Uprating of earnings-related benefits may also be constrained by maximum ceilings originally set at a sum representing a high or adequate percentage of previous earnings but not since adjusted fully in line with earnings inflation. Once limiting only the highest-paid beneficiaries, the ceiling restricts many more, reducing more general preventive and stabilizing effects. In Sweden the 80 per cent of earnings ceiling for unemployment benefit has not been maintained since 1993 (Sjoberg, 2011, p. 221); in Denmark most unemployed are caught by the ceiling (Goul Andersen, 2011, p. 203). In the United States unemployment insurance ceilings were usually set at a sum equal to half previous earnings but have generally fallen in value over time.

Disregards (other income subject to a ceiling in calculating benefit) deserve special note since most countries spare little, if any, attention for maintaining their value (EUNIE, 2009, p. 12). They may remain unchanged for many years with a further, even if small, reduction in protection for many.

Take-up and administration

Prevention of insecurity and poverty may be weakened if the benefits available are not received, however adequate their level.
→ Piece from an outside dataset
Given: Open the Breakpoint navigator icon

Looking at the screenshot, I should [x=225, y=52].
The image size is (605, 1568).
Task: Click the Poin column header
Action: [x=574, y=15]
Even in the EU ‘non-take-up is a very widespread phenomenon that needs to be addressed much more systematically’ (EUNIE, 2009, p. 11): take-up failure renders the claimed ‘quasi-universal coverage … a rather biased perception of reality’ noted the Belgian expert (EUNIE, Belgium, p. 17). A significant shortfall of older people’s take-up of basic benefits in Spain, and even greater in Greece, indicates that ‘greater attention to non-take-up is more urgently needed than ever’ (Matsaganis et al, 2010, p. 23).